-- Start Data excerpts --
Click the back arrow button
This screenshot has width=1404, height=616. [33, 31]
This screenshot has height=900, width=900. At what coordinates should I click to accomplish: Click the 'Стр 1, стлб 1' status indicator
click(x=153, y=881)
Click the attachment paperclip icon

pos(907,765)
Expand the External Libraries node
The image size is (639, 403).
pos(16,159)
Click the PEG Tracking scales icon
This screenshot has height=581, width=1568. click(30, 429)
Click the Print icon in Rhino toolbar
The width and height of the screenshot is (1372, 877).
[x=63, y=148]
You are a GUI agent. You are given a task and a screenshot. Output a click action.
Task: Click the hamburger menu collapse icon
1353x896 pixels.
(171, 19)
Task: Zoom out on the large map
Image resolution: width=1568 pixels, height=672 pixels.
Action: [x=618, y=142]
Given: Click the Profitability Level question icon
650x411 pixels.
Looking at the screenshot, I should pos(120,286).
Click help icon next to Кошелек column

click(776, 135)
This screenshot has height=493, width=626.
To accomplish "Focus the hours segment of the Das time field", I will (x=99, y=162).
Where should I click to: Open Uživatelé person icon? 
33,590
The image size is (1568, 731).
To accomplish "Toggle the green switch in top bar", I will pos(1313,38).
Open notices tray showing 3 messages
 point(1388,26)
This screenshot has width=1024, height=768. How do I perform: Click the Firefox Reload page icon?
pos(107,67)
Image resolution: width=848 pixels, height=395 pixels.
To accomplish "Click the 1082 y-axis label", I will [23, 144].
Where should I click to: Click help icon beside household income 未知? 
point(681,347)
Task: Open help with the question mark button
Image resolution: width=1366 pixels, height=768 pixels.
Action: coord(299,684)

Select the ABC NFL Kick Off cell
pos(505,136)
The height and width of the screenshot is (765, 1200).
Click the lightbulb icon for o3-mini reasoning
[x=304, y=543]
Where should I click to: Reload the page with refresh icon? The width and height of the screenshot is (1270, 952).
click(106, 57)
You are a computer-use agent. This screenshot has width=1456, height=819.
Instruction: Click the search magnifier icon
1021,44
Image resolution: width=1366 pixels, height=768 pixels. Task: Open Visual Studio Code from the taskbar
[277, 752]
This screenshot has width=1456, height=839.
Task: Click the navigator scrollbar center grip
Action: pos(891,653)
-- End Data excerpts --
What is asked
Convert the entries above into a JSON list of strings, one string per line, leaving out blank lines.

Answer below
[
  "Click the back arrow button",
  "This screenshot has width=1404, height=616. [33, 31]",
  "This screenshot has height=900, width=900. At what coordinates should I click to accomplish: Click the 'Стр 1, стлб 1' status indicator",
  "click(x=153, y=881)",
  "Click the attachment paperclip icon",
  "pos(907,765)",
  "Expand the External Libraries node",
  "The image size is (639, 403).",
  "pos(16,159)",
  "Click the PEG Tracking scales icon",
  "This screenshot has height=581, width=1568. click(30, 429)",
  "Click the Print icon in Rhino toolbar",
  "The width and height of the screenshot is (1372, 877).",
  "[x=63, y=148]",
  "You are a GUI agent. You are given a task and a screenshot. Output a click action.",
  "Task: Click the hamburger menu collapse icon",
  "1353x896 pixels.",
  "(171, 19)",
  "Task: Zoom out on the large map",
  "Image resolution: width=1568 pixels, height=672 pixels.",
  "Action: [x=618, y=142]",
  "Given: Click the Profitability Level question icon",
  "650x411 pixels.",
  "Looking at the screenshot, I should pos(120,286).",
  "Click help icon next to Кошелек column",
  "click(776, 135)",
  "This screenshot has height=493, width=626.",
  "To accomplish \"Focus the hours segment of the Das time field\", I will (x=99, y=162).",
  "Where should I click to: Open Uživatelé person icon? ",
  "33,590",
  "The image size is (1568, 731).",
  "To accomplish \"Toggle the green switch in top bar\", I will pos(1313,38).",
  "Open notices tray showing 3 messages",
  " point(1388,26)",
  "This screenshot has width=1024, height=768. How do I perform: Click the Firefox Reload page icon?",
  "pos(107,67)",
  "Image resolution: width=848 pixels, height=395 pixels.",
  "To accomplish \"Click the 1082 y-axis label\", I will [23, 144].",
  "Where should I click to: Click help icon beside household income 未知? ",
  "point(681,347)",
  "Task: Open help with the question mark button",
  "Image resolution: width=1366 pixels, height=768 pixels.",
  "Action: coord(299,684)",
  "Select the ABC NFL Kick Off cell",
  "pos(505,136)",
  "The height and width of the screenshot is (765, 1200).",
  "Click the lightbulb icon for o3-mini reasoning",
  "[x=304, y=543]",
  "Where should I click to: Reload the page with refresh icon? The width and height of the screenshot is (1270, 952).",
  "click(106, 57)",
  "You are a computer-use agent. This screenshot has width=1456, height=819.",
  "Instruction: Click the search magnifier icon",
  "1021,44",
  "Image resolution: width=1366 pixels, height=768 pixels. Task: Open Visual Studio Code from the taskbar",
  "[277, 752]",
  "This screenshot has width=1456, height=839.",
  "Task: Click the navigator scrollbar center grip",
  "Action: pos(891,653)"
]